— What the exercise asks —
Convert the part of the listing that opens with the line containing "What do you see at coordinates (62, 188)" and closes with the line containing "y-tick-label: 1.5280 is" into a JSON list of strings, with one string per line and blank lines skipped. Leave the pictures out of your answer.

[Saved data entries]
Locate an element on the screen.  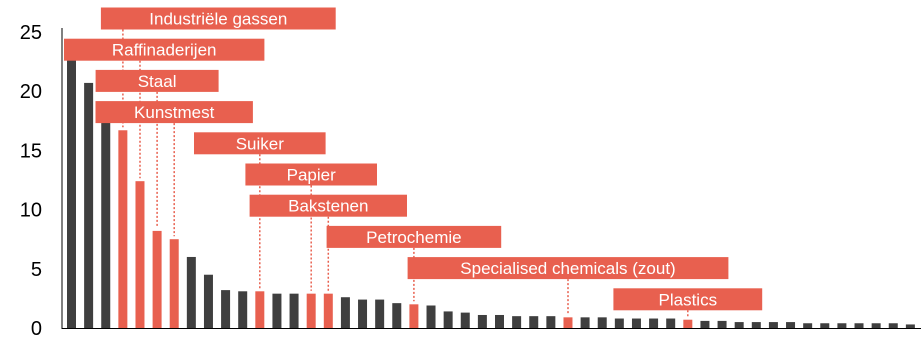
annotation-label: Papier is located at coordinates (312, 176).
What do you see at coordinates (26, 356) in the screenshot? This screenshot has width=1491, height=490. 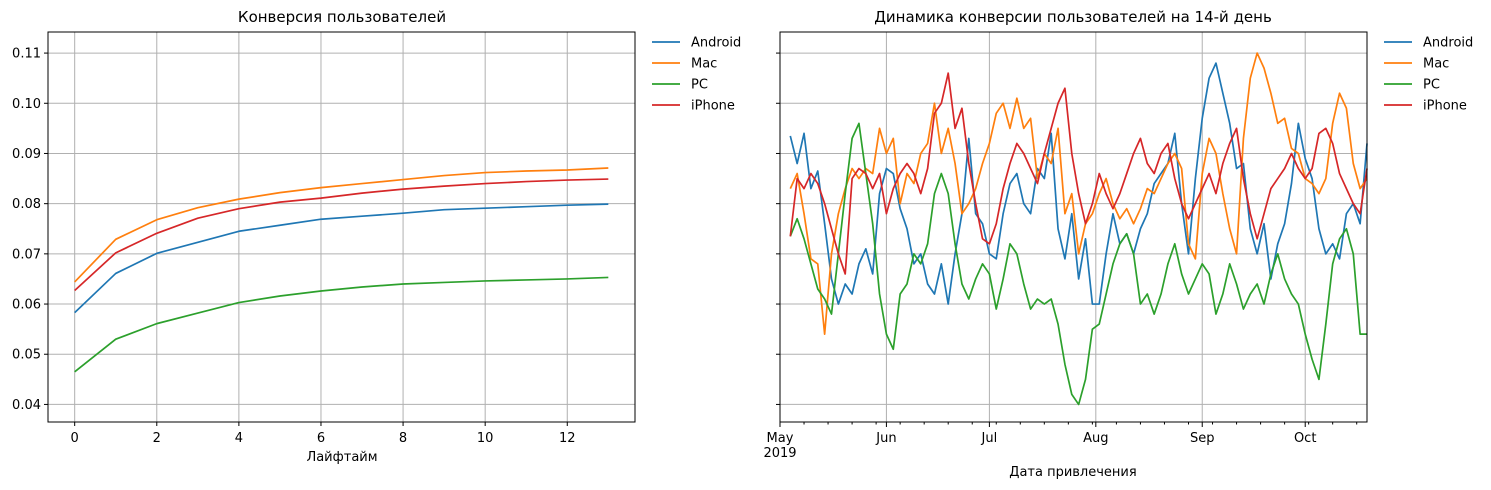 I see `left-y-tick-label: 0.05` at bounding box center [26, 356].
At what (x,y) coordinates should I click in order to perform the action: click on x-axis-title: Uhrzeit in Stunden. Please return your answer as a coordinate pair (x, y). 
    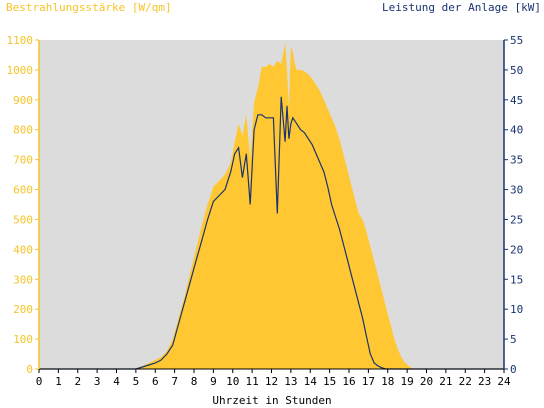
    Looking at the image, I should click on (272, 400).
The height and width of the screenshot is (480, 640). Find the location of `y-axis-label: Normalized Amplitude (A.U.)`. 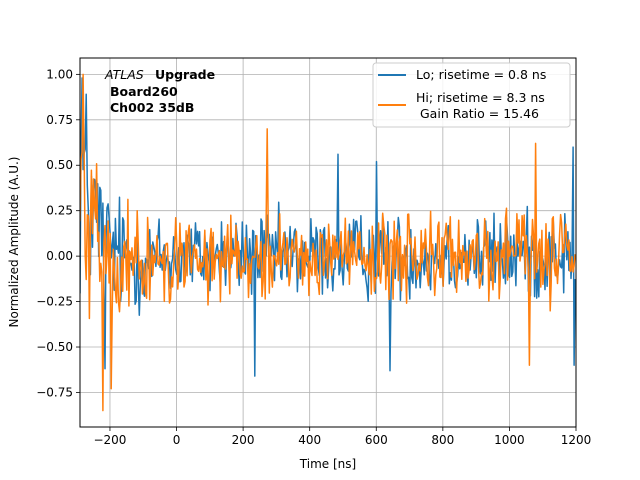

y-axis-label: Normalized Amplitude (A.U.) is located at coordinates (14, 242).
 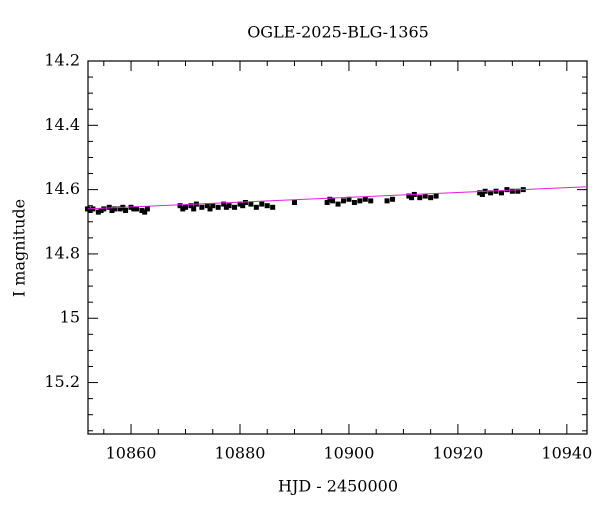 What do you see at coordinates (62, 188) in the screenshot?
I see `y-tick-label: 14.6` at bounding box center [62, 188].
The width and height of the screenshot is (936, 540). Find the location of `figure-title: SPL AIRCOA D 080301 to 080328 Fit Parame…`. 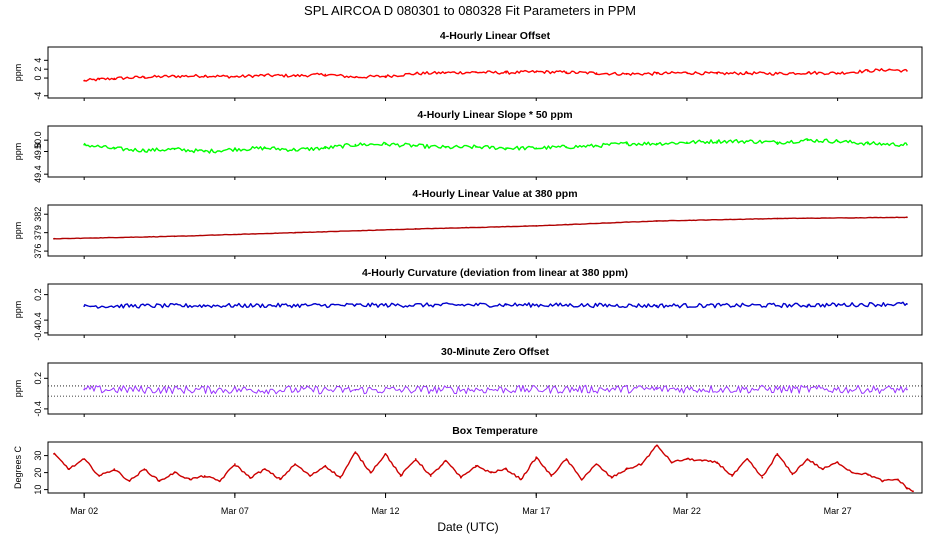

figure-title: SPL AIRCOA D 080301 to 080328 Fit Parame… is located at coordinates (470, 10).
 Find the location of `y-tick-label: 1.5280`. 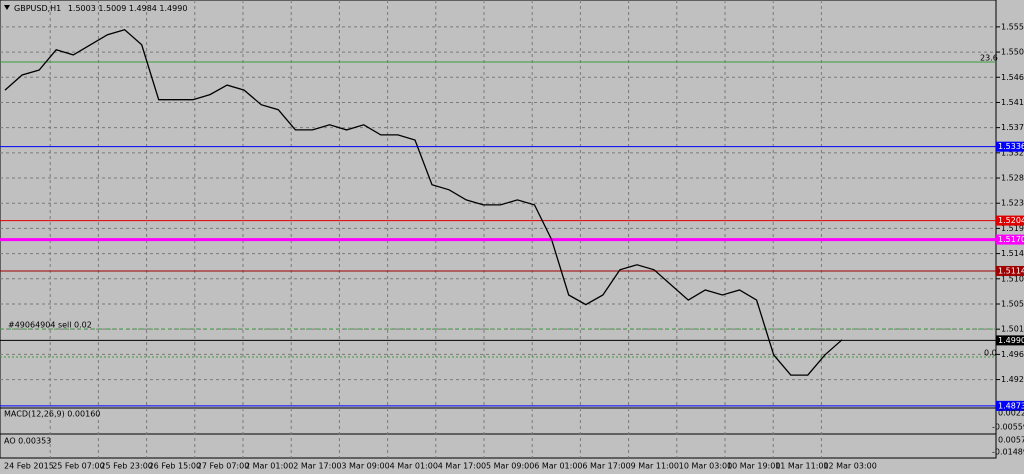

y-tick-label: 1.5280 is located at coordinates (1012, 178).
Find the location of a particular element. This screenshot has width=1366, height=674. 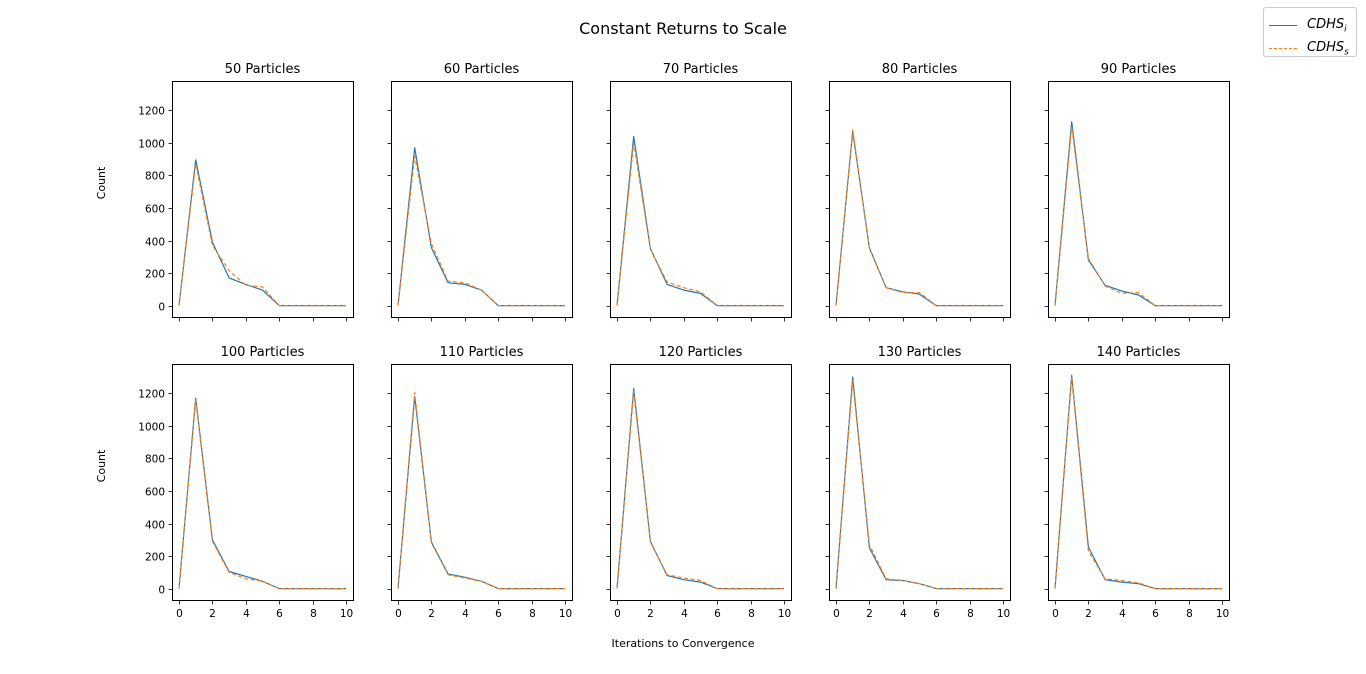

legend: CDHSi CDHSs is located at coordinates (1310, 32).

— Solution below —
[
  "  What do you see at coordinates (62, 188) in the screenshot?",
  "I see `y-tick-label: 14.6` at bounding box center [62, 188].",
  "The width and height of the screenshot is (936, 540). Find the location of `figure-title: SPL AIRCOA D 080301 to 080328 Fit Parame…`. ",
  "figure-title: SPL AIRCOA D 080301 to 080328 Fit Parame… is located at coordinates (470, 10).",
  " Find the location of `y-tick-label: 1.5280`. ",
  "y-tick-label: 1.5280 is located at coordinates (1012, 178)."
]